■ **Exercise prompt**
For each line of the data that includes the word "Регистрация", copy the line.

■ **Provided records**
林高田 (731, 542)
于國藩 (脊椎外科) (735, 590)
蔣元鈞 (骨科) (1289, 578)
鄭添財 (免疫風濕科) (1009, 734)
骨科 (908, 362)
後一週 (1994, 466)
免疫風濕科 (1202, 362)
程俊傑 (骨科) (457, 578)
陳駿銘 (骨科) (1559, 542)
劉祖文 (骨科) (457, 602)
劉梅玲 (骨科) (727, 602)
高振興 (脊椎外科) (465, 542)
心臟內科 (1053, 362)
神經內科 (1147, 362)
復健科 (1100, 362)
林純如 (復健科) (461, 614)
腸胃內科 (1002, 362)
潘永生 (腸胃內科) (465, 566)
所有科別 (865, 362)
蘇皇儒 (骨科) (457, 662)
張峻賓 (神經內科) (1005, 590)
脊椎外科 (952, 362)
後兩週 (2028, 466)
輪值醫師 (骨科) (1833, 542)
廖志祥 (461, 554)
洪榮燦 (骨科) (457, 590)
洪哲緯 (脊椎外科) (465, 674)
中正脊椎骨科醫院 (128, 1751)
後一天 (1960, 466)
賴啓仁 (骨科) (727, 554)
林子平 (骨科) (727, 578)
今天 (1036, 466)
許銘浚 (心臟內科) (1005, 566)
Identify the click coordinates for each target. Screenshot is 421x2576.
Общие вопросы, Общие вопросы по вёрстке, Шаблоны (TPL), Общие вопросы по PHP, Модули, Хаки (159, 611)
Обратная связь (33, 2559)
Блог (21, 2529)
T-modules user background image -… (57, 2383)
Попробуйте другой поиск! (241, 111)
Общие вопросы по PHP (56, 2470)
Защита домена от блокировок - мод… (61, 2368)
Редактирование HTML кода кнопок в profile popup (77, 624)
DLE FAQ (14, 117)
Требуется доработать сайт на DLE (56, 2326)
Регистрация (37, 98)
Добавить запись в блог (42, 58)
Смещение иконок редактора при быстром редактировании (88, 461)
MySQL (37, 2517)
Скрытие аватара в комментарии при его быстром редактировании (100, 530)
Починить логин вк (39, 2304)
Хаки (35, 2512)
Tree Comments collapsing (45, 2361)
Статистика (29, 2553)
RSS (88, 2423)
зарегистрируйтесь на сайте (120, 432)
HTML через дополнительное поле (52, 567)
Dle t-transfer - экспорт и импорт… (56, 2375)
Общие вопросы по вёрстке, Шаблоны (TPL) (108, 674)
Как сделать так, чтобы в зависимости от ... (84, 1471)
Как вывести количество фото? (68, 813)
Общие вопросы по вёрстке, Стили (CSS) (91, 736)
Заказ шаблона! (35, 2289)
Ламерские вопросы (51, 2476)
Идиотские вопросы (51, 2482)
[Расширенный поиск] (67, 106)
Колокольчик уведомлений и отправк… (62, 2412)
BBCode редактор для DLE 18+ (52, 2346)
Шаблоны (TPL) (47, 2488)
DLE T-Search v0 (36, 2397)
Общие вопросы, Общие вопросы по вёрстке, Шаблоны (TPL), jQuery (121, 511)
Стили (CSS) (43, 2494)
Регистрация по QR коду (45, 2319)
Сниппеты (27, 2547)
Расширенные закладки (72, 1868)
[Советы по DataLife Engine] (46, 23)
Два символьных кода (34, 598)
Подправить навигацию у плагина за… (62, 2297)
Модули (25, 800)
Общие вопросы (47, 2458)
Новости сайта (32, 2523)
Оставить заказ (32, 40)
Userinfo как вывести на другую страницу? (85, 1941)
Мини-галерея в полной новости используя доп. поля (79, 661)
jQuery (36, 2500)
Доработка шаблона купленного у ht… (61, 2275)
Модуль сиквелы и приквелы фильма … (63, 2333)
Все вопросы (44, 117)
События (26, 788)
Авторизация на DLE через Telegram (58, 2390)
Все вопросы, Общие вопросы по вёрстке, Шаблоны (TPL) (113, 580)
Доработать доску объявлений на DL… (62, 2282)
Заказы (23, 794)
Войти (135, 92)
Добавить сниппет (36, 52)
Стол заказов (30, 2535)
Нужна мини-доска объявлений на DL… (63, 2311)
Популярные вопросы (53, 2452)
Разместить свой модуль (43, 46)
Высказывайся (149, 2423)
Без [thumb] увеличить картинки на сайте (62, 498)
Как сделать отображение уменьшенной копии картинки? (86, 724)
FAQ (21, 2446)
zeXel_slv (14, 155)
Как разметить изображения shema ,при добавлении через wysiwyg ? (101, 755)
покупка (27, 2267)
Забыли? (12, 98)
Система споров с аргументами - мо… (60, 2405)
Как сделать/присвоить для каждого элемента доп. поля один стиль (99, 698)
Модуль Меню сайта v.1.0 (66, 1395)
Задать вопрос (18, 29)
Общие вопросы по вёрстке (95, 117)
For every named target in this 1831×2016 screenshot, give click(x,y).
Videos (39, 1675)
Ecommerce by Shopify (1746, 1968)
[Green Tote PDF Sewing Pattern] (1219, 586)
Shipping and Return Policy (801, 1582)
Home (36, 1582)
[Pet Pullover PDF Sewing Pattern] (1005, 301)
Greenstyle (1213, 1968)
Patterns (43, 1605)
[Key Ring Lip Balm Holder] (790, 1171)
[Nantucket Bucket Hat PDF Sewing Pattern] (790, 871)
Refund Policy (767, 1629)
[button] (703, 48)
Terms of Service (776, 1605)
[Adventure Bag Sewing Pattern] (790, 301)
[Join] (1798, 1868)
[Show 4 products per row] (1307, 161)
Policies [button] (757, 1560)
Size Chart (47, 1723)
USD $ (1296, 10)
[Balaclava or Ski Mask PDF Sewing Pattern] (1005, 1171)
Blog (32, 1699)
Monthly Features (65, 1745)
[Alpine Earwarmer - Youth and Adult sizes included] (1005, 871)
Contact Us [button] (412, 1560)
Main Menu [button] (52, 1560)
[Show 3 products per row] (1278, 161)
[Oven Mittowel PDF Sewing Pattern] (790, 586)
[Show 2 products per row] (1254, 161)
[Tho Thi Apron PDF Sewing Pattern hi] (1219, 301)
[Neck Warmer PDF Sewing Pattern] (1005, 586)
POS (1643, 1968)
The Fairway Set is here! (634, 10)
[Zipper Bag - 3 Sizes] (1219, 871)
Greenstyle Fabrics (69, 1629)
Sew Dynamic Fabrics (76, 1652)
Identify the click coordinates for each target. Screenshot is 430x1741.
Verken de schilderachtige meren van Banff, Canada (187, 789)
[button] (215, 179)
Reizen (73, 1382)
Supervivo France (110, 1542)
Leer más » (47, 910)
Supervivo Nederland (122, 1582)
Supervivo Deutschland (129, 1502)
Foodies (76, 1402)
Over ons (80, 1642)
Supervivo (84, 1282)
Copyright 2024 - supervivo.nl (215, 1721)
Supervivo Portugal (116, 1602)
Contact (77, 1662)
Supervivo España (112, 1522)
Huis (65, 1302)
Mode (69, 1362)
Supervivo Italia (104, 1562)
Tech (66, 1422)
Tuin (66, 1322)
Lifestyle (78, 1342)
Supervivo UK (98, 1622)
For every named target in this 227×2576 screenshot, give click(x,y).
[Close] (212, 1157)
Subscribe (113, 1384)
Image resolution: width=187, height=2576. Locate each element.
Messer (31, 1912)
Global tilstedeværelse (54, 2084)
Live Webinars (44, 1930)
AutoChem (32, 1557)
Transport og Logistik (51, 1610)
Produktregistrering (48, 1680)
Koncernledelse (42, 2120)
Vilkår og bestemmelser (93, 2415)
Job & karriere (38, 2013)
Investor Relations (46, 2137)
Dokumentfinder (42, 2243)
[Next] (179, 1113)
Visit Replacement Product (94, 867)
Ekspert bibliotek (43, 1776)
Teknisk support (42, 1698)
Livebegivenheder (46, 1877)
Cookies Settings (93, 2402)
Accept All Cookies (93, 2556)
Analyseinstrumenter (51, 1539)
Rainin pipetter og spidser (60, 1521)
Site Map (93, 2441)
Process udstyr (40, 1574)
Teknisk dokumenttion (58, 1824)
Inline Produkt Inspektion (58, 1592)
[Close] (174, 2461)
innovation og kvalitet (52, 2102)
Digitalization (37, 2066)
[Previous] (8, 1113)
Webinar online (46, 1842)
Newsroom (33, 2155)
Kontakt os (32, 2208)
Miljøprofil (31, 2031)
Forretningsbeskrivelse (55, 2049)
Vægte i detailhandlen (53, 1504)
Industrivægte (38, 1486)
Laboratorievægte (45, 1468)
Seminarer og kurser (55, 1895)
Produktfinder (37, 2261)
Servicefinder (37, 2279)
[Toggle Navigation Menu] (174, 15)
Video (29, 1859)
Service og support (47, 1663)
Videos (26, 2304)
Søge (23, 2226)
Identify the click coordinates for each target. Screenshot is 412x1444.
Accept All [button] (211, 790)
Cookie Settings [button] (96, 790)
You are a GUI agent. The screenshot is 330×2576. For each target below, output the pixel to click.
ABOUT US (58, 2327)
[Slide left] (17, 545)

■ **Exercise response**
Регистрация (37, 98)
Регистрация по QR коду (45, 2319)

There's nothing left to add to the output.